(Problem description): This exercise asks for every line of the material that includes the word "opent".

-.-.-

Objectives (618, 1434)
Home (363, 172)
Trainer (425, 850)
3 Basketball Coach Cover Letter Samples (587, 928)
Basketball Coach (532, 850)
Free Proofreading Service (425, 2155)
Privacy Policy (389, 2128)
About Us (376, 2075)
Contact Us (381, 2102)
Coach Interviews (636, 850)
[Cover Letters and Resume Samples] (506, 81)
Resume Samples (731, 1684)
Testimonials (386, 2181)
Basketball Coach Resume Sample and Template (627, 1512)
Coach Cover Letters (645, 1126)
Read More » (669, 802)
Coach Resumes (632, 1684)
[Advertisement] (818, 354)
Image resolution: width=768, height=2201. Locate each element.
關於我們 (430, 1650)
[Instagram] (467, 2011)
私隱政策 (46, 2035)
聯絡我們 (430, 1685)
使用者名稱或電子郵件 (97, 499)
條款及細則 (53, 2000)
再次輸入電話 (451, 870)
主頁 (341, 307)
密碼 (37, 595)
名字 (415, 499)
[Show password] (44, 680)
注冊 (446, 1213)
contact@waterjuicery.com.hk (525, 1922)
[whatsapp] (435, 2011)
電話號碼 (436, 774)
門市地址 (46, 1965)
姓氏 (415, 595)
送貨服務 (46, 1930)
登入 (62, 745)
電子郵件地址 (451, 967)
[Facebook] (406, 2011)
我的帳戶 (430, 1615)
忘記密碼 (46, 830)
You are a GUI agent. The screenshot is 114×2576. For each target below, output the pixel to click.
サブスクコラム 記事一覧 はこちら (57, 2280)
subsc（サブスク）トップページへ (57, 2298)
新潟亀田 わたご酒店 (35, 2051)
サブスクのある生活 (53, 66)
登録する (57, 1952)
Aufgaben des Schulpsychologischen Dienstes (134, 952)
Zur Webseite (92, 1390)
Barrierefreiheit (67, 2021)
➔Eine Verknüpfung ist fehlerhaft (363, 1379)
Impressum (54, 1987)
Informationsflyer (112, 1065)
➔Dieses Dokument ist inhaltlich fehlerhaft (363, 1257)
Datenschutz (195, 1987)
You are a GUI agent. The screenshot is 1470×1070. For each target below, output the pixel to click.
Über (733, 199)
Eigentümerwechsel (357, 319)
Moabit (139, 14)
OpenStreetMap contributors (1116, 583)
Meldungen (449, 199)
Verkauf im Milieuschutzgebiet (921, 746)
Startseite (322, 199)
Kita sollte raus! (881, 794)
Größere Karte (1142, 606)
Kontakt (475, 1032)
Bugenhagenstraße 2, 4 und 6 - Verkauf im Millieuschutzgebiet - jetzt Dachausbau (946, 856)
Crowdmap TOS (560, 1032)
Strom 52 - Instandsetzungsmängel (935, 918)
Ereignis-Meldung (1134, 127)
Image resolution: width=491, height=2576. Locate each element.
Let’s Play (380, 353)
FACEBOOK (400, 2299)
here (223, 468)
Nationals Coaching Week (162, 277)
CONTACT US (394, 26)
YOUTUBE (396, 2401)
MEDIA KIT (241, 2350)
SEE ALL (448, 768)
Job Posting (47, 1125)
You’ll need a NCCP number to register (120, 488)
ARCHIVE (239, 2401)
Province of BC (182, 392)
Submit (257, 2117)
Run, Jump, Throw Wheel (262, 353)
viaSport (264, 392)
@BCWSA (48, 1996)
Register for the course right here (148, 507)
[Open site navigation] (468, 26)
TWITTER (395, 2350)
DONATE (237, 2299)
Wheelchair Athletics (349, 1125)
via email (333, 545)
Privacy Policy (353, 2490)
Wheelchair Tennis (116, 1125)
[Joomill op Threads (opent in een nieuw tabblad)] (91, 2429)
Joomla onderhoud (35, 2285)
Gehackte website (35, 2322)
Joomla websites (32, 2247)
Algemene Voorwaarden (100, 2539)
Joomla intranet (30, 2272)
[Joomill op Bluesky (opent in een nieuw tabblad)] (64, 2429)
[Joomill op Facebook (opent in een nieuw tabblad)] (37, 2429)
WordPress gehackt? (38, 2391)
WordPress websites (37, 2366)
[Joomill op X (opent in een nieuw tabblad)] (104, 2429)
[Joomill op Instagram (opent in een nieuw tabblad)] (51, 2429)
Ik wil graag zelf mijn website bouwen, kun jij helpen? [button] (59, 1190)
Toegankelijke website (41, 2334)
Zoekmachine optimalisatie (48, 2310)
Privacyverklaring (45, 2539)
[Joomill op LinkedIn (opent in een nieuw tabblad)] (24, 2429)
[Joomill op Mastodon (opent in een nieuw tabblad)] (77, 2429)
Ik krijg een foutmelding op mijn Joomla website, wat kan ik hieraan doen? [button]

-.-.-

(Expected answer):
[Joomill op Threads (opent in een nieuw tabblad)] (91, 2429)
[Joomill op Bluesky (opent in een nieuw tabblad)] (64, 2429)
[Joomill op Facebook (opent in een nieuw tabblad)] (37, 2429)
[Joomill op X (opent in een nieuw tabblad)] (104, 2429)
[Joomill op Instagram (opent in een nieuw tabblad)] (51, 2429)
[Joomill op LinkedIn (opent in een nieuw tabblad)] (24, 2429)
[Joomill op Mastodon (opent in een nieuw tabblad)] (77, 2429)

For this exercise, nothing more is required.